There are several challenges that Ethiopia is facing in its efforts to increase national childhood vaccination coverage: conflict, population movement, and an insufficient stock of vaccines at the national level. These challenges are expected to fuel outbreaks and increase the number of cases.

The overall risk at the national level is assessed as high due to the following factors:

  1. Active outbreaks as of 1 May 2023 in 44 woredas in 8 out of 13 regions:  Afar, Amhara, Harari Oromia, SNNPR, SWEPR, Tigray, and Somali;
  2. Sub-optimal immunization coverage and low population immunity,
  3. Weak surveillance systems result in late detection of cases and inadequate outbreak investigations, especially at the community level. Furthermore, active surveillance is inconsistently implemented, likely resulting in under-reporting of cases and deaths;
  4. Poor health awareness in the affected community, resulting in inadequate health promotion and poor health-seeking behavior;
  5. Inadequate case management skills in handling complicated cases, further exacerbated by referral challenges associated with lack of transportation especially for patients from remote areas;
  6. Concurrent disease outbreaks (for example, cholera, pertussis, circulating vaccine-derived poliovirus) have limited the overall capacity and resources to respond to measles transmission;
  7. Concurrent complex humanitarian situations from widespread conflict, displacement, and severe and prolonged drought;
  8. Difficulty accessing and delivering supplies due to the poor road network and insecurity in western parts of Oromia, Benishangul Gumuz, Tigray, Afar, and Amhara;
  9. Impact of the COVID-19 pandemic on the health system.

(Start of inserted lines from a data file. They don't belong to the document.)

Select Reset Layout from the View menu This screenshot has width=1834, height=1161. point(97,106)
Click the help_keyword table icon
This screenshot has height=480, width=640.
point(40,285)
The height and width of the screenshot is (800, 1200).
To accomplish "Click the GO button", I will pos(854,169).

At the regional level, the overall risk is assessed as moderate due to the following factors:

  1. Ongoing severe drought in the Horn of Africa;
  2. Ongoing population movement;
  3. Conflict and insecurity in multiple countries in the region;
  4. Weak cross-border surveillance;
  5. Vulnerability of health systems within the region;
  6. Ongoing outbreaks within neighboring countries and suboptimal vaccination coverage.

The risk has been assessed as low at global level.

WHO advice

The key public health strategies to reduce disease burden and transmission include routine vaccination of children against measles, combined with periodic intensification of routine immunization activities (PIRI) and mass immunization campaigns in countries with high morbidity and mortality rates.

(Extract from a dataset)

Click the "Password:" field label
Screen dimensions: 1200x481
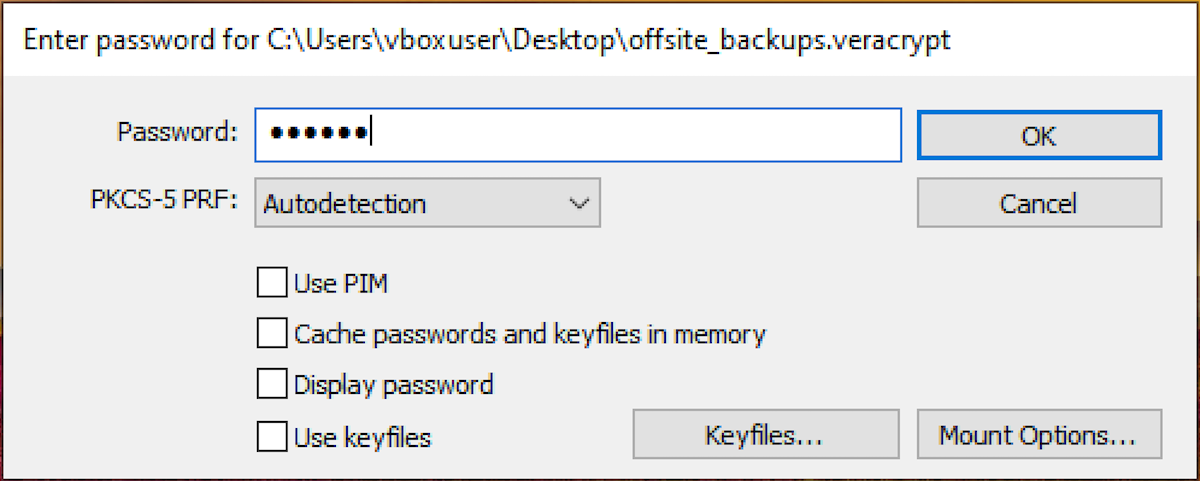[177, 132]
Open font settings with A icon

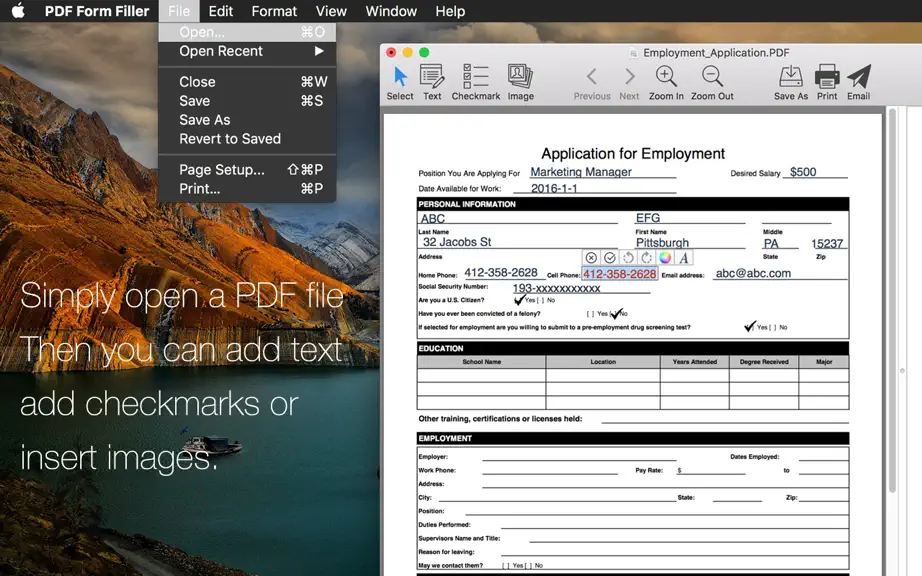click(683, 257)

There is no specific treatment for measles. Case management of measles focuses on supportive care as well as the prevention and treatment of measles complications and secondary infections. Since measles is highly contagious, patient isolation is important to prevent the further spread of the virus.

Oral rehydration salts should be used as needed to prevent dehydration. All children diagnosed with measles should receive two doses of vitamin A oral supplements, given 24 hours apart, irrespective of the timing of previous doses of vitamin A; 50 000 international units (IU) should be given to infants aged < 6 months, 100 000 IU to infants aged 6-11 months and 200 000 IU to children aged 12 months. This treatment restores low vitamin A levels in acute measles cases that occur even in well-nourished children and can help prevent eye damage and blindness. Vitamin A supplements have also been shown to reduce the number of measles deaths.

Nutritional support is recommended to reduce the risk of malnutrition due to diarrhoea, vomiting and poor appetite associated with measles. Breastfeeding should be encouraged where appropriate.

In unimmunized or insufficiently immunized individuals, the measles vaccine may be administered within 72 hours of exposure to the measles virus to protect against disease. If the disease does subsequently develop, symptoms are usually less severe, and the duration of illness may be shortened.

WHO does not recommend any restrictions on travel or trade to or from Ethiopia.